Consider the fish that were caught this night: from our perspective as
Christians, this is just an example of how God can and will provide for his
children – his Providence. But you can also look at it another way: it tells
you there are still a lot of fish left in that lake. You might look at it from
a commercial point of view. The temptation is to tell God that you really don't
need to call right at the moment, after all — you have all those fish to sort
The secret is this: expect God to provide. Do
not doubt. Most of us think we're pretty good at this; our usual problem is
that we expect God to provide – but not that way. We want him to
provide, and also to take our advice on how to do it.
Permit me an old example. One night, many years ago, I had
checked into a hotel late at night.
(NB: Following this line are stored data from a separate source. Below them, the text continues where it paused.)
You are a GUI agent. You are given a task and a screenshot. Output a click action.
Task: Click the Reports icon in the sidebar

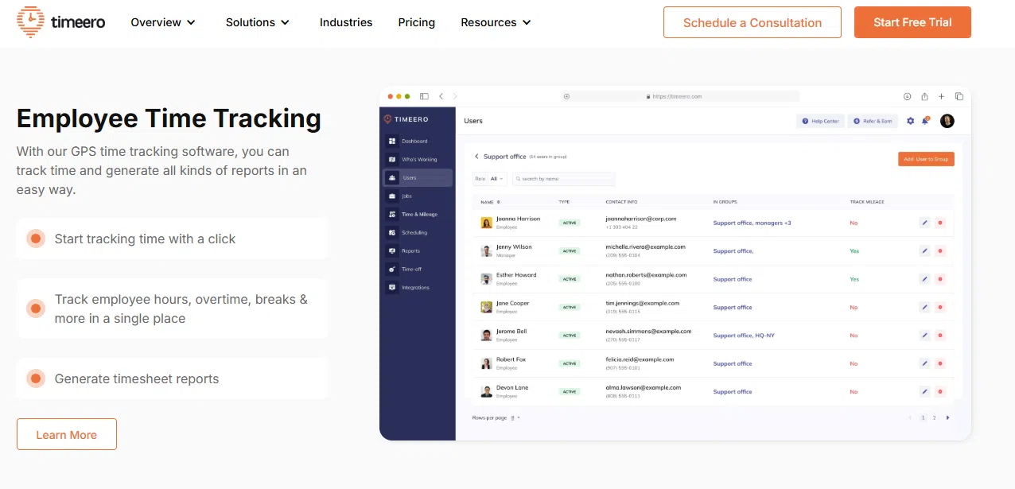click(391, 251)
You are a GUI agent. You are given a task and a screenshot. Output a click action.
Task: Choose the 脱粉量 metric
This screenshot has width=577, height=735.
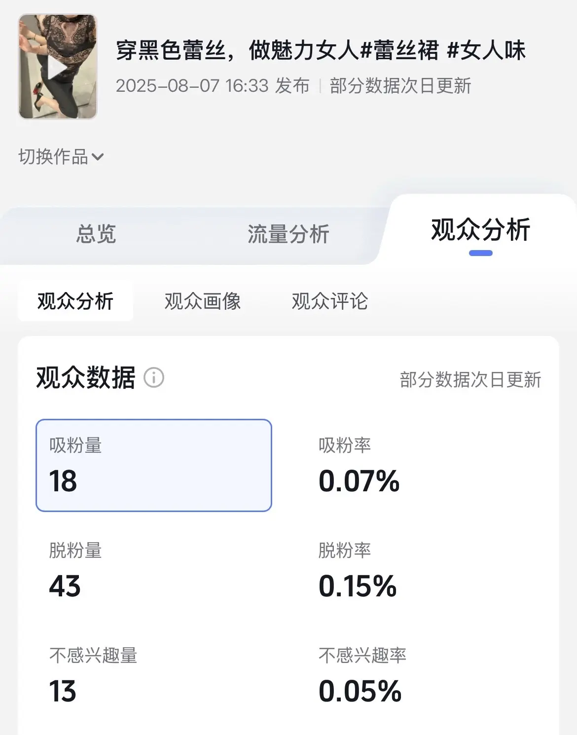point(75,551)
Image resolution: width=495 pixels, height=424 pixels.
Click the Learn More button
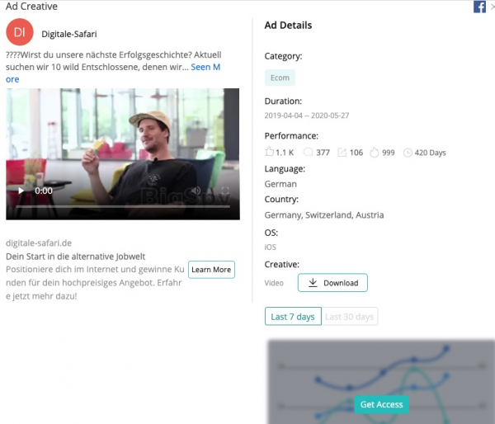click(x=211, y=270)
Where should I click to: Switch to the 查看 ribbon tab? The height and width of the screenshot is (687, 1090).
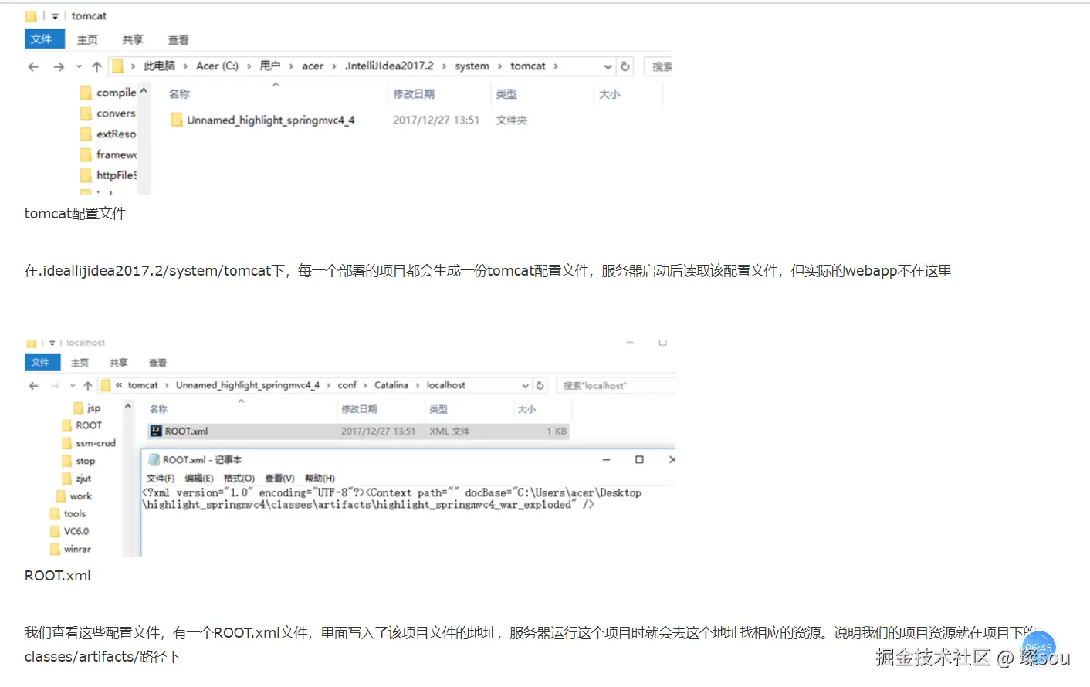[178, 39]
I turned on the television; the only thing
worth watching at all was a sports event, Russian weightlifting. Out came Ivan.
He sees this bar full of weights and with a mighty heave put it into the air.
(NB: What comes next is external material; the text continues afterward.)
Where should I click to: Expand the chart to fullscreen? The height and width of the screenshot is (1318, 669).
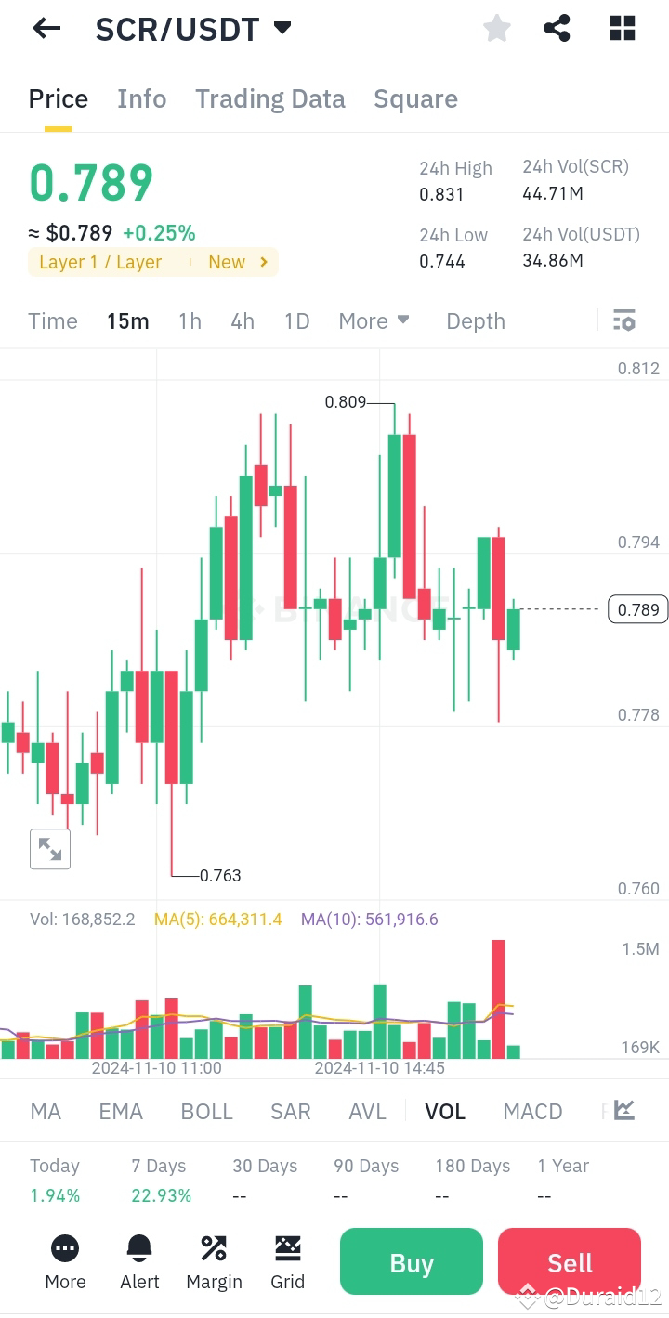click(x=49, y=848)
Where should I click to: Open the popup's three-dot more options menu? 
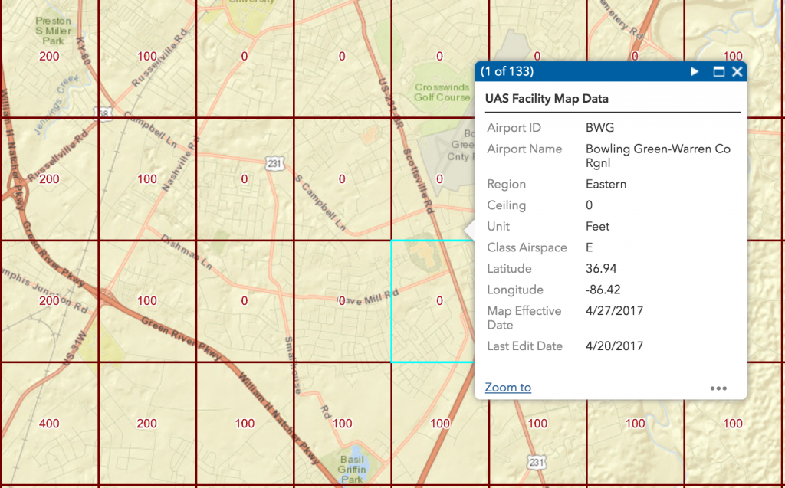pos(718,388)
After the applause 10 Russian soldiers came out to carry the barbell off stage.
Later on Igor came out to pick up even larger barbell. He threw it into the air
to great applause. Afterwards, they sent out one Russian soldier to pick up the
barbell – with a forklift. Most of us are still looking for our 10 soldiers
when the forklift arrives.
God, it seems, expects us to take it at his word when it
comes to this matter of Providence. There are three common arguments for why we
should do so; all of them revolve around the promises of God.
The first is this: "consider the lilies." Christ in
essence tells us to look around and see how God provides for everybody else. He
sustains this universe that he created; gravity works the same way today that
it did yesterday. Is it therefore a great and difficult thing for him to
provide for you?
Americans in particular have a difficulty with this. They look
around and they see the riches of this world. It's easy to forget that riches
are temporary, and so are our needs. We see wealth is a permanent solution to
our provision, when it's really passing and fading.
Finally, if it gets down to something remotely difficult,
remember the fishes and the loaves?
Humor is the sudden perception of the absurd. God gave us a
sense of humor so we could deal with the absurd. It is a point of divine style;
God is fond of paradox. Let me give you some examples:
Matthew 10:39 NASB
"He who has found his life will lose it, and he
who has lost his life for My sake will find it.
1 Corinthians 3:18 NASB
(18) Let no man deceive himself. If any man
among you thinks that he is wise in this age, he must become foolish, so that
he may become wise.
It is as if God is telling us that we have the entire
perception of the universe backwards. But could it be otherwise? Could it
possibly be that we are so smart and so strong as to be the equal of God? You
have only to ask the question to see how absurd it is. Dealing with God cannot
follow the rules we use for dealing with the rest of the universe. So it is
that the things we learn all our lives long somehow don't apply when we talk
with God. In fact, he condescends to us. We don't necessarily see his power and
1 Corinthians 1:25 NASB
(25) Because the foolishness of God is wiser
than men, and the weakness of God is stronger than men.
Do you see it? When the call comes it seems absurd to you
that any such thing could possibly work. By the world's standards, it can't.
It's just that God doesn't go by the world's standards. He loves us so much
that he lets us see his foolishness so that we might become wiser and greater.